3. Benchmarks information

This section contains information on how to create a new benchmark during the call for benchmark period.

Benchmark proposal template

The benchmark proposal can be a submitted as a PFF file, a markdown file, a LaTeX source file, or a shared Google Document. It is recommended to contain:

# Benchmark Proposal: Title of the benchmark

The title should be concise and descriptive.

## Contributors
List of contributors name(s), affiliation(s), and contact email(s) of the proposer(s). Optionally ORCID, GitHub handle, or project link

## Tags
Official `FireBench` tags (list available at the end of this page)
It is recommended to add one *Metric type* tag, at least one *Model context* tag, and at least one *Application context* tag. 
These tags are important for referecing the proposed benchmark.
Optional free tags or keywords are welcome.

## Short description
A 1-2 sentence overview of the benchmark goal, scope, and what is being tested.

## Detailed description
It should contain:
- Scientific background and motiviation.
- Description of the modeled process or scenario.
- Relevance of the benchmark to real-world application or theoretical exploration.
- Diagrams/schematics of the benchmark are welcome.

## Data description
- Input data:
    - Description of required input dataset (terrain, fuels, weather, etc.).
    - Indicate availability (Open source, proprietary with access restriction, not yet available). Open source is prefered. 
    - Indicate if data is provided with the benchmark, if it can be access upon request for running the benchmark (under which conditions), and and if the data can be integrated within `FireBench` directly.
- Expected output data:
    - Defined expected output fields and format
    - Ground truth availability (if applicable). Indicate if this data is provided with the benchmark or available upon request (under which conditions), and and if the data can be integrated within `FireBench` directly.

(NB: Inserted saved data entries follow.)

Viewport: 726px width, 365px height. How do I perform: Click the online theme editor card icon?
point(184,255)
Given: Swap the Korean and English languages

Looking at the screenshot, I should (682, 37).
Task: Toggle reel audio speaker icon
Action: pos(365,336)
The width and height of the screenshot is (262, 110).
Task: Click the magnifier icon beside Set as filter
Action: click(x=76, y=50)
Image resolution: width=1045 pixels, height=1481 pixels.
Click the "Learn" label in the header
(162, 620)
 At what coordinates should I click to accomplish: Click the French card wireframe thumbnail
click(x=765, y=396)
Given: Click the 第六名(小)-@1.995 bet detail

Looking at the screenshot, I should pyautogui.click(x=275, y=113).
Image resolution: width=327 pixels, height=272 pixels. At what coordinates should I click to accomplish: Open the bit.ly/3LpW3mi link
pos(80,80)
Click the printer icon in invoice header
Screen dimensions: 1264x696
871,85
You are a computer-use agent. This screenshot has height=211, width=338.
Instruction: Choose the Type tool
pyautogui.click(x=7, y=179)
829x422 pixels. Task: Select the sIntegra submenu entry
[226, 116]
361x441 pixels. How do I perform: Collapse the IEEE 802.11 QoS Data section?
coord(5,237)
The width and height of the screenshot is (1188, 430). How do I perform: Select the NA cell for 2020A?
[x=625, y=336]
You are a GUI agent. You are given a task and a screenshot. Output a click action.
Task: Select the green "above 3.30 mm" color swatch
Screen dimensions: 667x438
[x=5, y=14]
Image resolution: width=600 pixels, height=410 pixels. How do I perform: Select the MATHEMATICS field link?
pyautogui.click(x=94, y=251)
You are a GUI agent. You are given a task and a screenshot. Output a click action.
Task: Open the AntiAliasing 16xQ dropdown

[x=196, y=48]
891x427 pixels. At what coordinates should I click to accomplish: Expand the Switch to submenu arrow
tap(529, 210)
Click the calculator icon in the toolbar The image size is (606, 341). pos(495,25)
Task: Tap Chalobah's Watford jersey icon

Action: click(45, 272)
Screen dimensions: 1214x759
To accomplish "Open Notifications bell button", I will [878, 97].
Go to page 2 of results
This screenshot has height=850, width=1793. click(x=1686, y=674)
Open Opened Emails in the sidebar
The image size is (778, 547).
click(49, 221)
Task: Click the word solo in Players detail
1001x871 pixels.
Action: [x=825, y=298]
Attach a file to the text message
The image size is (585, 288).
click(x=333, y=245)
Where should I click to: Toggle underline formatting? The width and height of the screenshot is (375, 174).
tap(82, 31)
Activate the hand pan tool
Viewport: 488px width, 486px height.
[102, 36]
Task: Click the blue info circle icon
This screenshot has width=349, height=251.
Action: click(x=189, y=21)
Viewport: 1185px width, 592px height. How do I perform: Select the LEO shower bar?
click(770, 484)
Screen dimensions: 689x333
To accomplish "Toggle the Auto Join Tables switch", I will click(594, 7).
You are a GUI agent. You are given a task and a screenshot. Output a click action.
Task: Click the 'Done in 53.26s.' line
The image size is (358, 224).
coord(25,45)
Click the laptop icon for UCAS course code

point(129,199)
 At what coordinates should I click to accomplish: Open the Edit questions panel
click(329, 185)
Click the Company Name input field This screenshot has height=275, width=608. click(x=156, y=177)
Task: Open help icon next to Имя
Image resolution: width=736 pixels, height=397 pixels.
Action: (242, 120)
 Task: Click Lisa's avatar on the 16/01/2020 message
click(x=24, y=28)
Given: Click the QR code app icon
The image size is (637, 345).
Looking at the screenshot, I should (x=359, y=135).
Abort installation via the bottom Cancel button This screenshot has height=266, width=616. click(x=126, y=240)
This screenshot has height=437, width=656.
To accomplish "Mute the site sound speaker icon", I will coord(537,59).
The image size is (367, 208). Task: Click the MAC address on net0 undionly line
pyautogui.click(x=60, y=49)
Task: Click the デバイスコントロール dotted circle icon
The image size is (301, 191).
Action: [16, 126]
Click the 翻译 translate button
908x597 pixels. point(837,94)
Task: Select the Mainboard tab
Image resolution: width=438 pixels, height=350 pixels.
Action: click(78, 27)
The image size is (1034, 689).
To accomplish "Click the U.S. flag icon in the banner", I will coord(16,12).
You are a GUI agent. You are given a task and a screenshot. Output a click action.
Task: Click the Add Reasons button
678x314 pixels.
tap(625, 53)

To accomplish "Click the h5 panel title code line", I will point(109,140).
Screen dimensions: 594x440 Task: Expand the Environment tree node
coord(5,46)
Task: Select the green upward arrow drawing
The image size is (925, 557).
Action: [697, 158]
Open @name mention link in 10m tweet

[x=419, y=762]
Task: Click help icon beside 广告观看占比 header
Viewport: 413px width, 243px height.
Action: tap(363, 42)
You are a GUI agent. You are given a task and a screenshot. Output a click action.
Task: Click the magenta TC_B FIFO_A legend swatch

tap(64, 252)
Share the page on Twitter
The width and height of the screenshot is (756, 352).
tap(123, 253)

## Initial conditions and configuration
- Detailed description of the initial setup.
- Simulation parameters or constant
- Timeline or duration of the benchmark
- Mesh properties

## Metrics definition
- Definition of primary metrics (RMSE, bias, runtime, etc.) and derived metrics (burned area agreement, time to ignition, statistical comparison of plumes, etc.)
- Usage of existing `FireBench` post processing tools (or need for tools)
- Units and interpretation.

## Publication status
- Is this benchmark:
    - linked to a publication (in review, published, preprint)?
    - embargoed until a specific date?
- Citation to use (if applicable)

## Licensing and Use Terms
- License for any data or code provided
- Attribution and reuse policy

## Additional notes

## Optional: Benchmark difficulty
Optional indicator for difficulty to run this benchmark:
- low: fast/approximate, educational or conceptual
- medium: realistic inputs, moderate compute
- high: high fidelity, coupled models, research grade

Run a benchmark and submit your results

This guide explains how to run an existing benchmark and submit your results to the FireBench community. The list of existing benchmarks is shared here.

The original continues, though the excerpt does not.